An anecdote. Immediately after the Chernobyl nuclear power facility accident RPG and his Russian colleagues Profs. Angelina Konstantinovna Guskova and Alexander Evgenivich Baranov wanted to treat the victims with granulocyte/macrophage-colony stimulating factor (G/M-CSF). We had considerable experience with G/M-CSF in rodents and monkeys but none in humans. I convinced Sandoz in Basel to send us some G/M-CSF. At this point Andrey went to the Special Chernobyl Commission of the Politburo to request permission. The commission declined saying they didn’t want Soviet citizens to be guinea pigs. We were disappointed but then we devised a solution. We would be the guinea pigs. Andrey and I injected each other with what we estimated to be the correct dose based on our data in monkeys. I was reluctant to do as Andrey was almost 60 years old at the time which seemed rather old to me then (how our perspective changes). Feeling fine we parted and left the hospital for the evening. About 2 h later, I received a phone call at Spaso House where I was dining with the American ambassador, Arthur Hartman: Prof. Vorobiev is dying. Rushing back to the hospital (believing I would never leave the Soviet Union alive). I found him in the coronary ICU pale, diaphoretic and complaining of chest pain. The electro-cardiogram was normal as were the cardiac enzymes. After some questioning I deduced he had sternal, not chest pain from the G/M-CSF (The monkeys never said anything.). By next morning, our WBCs were sky high and we received permission from the Commission to treat the Chernobyl radiation victims with considerable success. This anecdote illustrates Prof. Vorobiev’ s dedication to his profession and to helping his patients.
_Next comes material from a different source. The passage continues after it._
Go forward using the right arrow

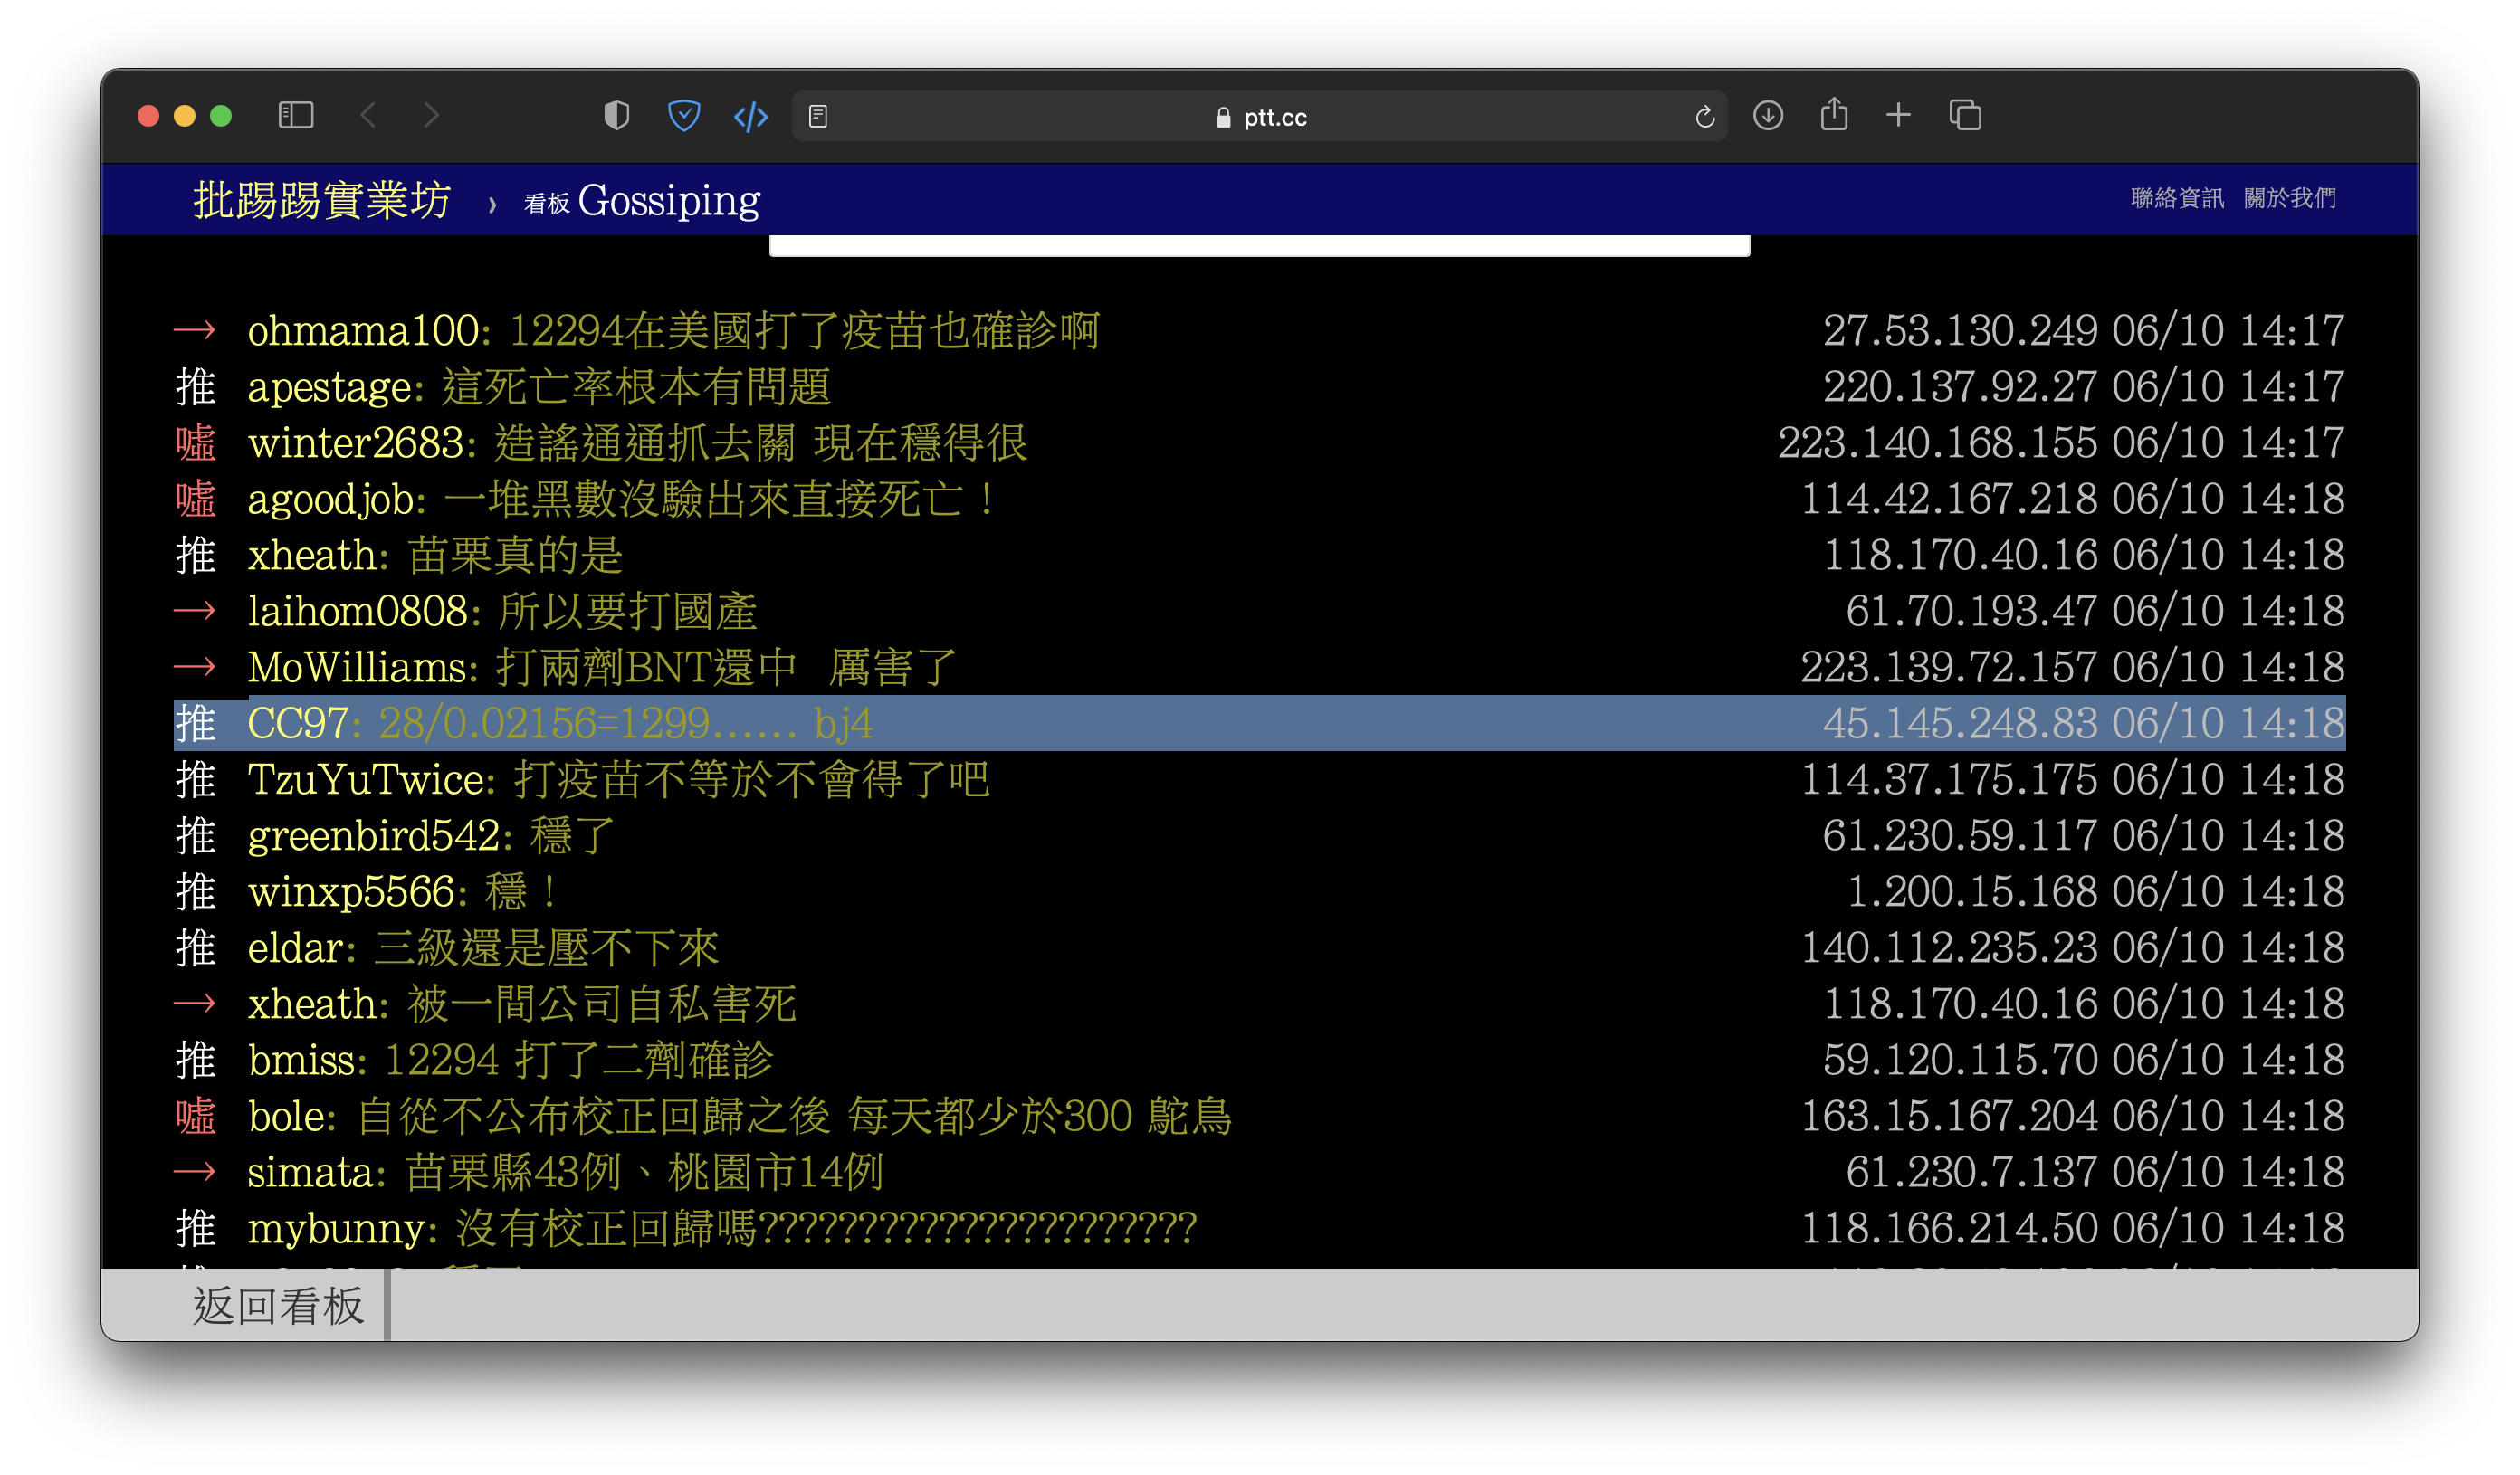coord(431,116)
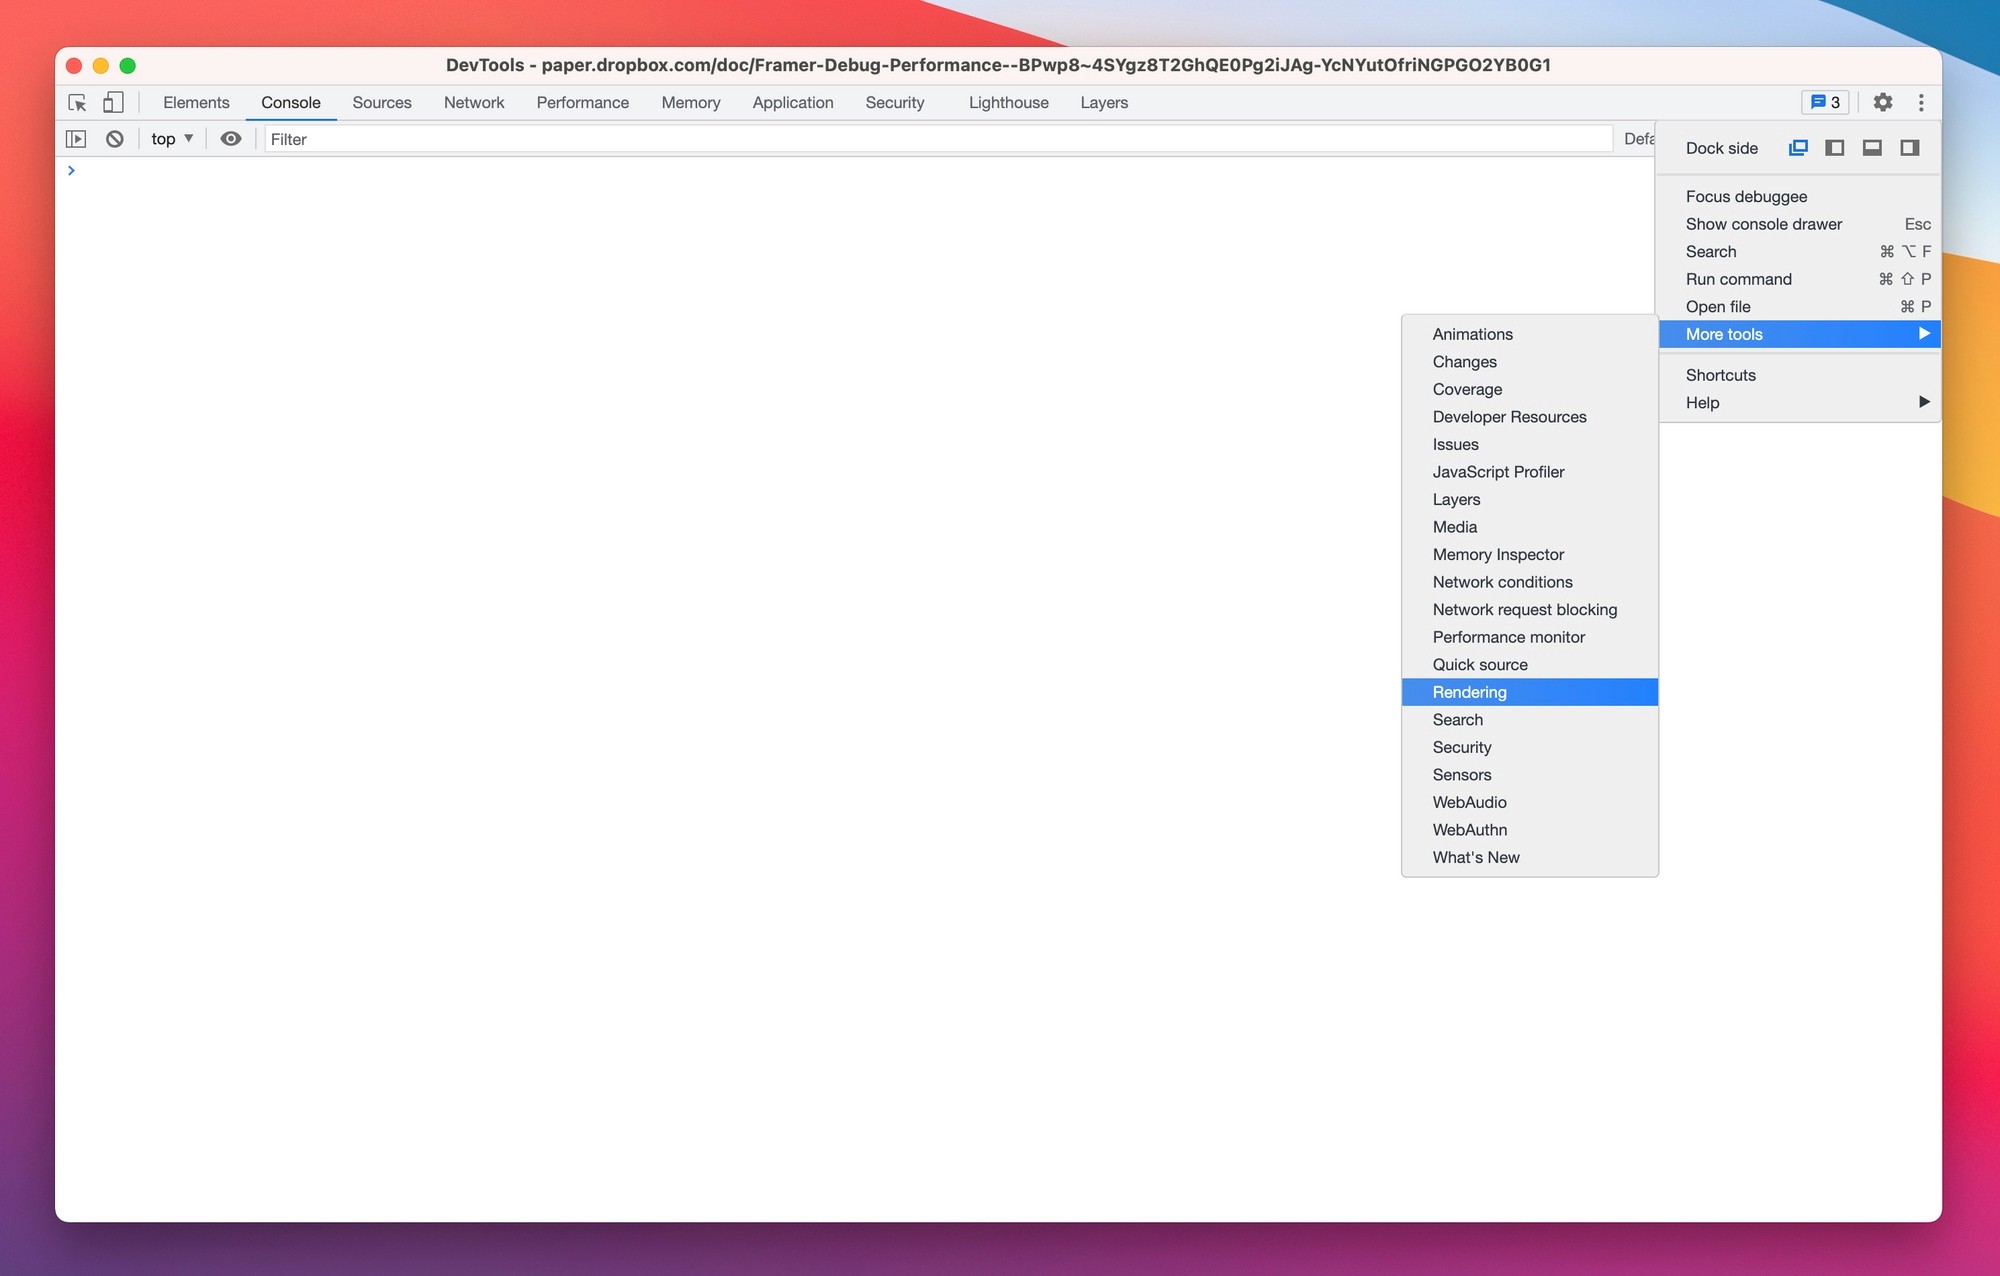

Many other colleagues recall incidents revealing Prof. Vorobiev’s outstanding character. For example, Prof. Hans-Jochem Kolb and RPG recall a bus trip from Moscow to Pushkinskije Gory (country residence of Russian poet Alexandre Pushkin) during Soviet times. The bus, with 40 or so distinguished Russian and foreign scientists including members of the Soviet National Academy of Science, was in considerable dis-repair and roads were terrible. About halfway here we ran out of petrol. What to do? Andrey had the driver take us to the nearby home of the Russian composer Modest Petrovich Mussorgsky. Somehow, he arranged for a local piano student to entertain us with Mussorsky’s Night on Bold Mountain and Pictures at an Exhibition on the compser’s original piano. If this sounds a long programme it’s because of the considerable time needed to find petrol in the middle of nowhere. We were lucky, we might have had to add Die Meistersinger von Nürnberg without Andrey’s influence.

Given his background it is not surprising that Prof. Vorobiev was a strong human rights activist. He defended peoples’ right to free medical care and strongly opposed the death penalty. As a Minister of Health of the Russian Federation he also started hospices in Russia whilst simultaneously arguing people with incurable diseases should have the opportunity to receive experimental therapies. Vorobiev was adamant in his hatred of state tyranny. In 1938, 10-year-old Andrey created, with another boy a secret organisation, Death to Stalin. Fortunately for him (and us), the organisation was not discovered by the NKVD although Andrei wore an icon with a crossed out “C”. When 74 years later he received a Human Rights Protection Medal from the government of the Russian Federation, he rose from his wheelchair (he’d had a stroke) and said to the amazed audience: In Russia there is the wide practice of torture. Until this stops results of investigations can’t be believed and there is no justice. Fortunately, Beria was not in the audience but his successors may have been. But as Andrey confided to RPG: What can they do to a 90-year-old man?

Professor Vorobiev is survived by his wife, Dr. Alexandra Kremenetskaya, his sons Profs. Ivan and Pavel Vorobiev and 20 grandchildren. We mourn the loss of a mentor and friend. Russian haematology is the poorer without him.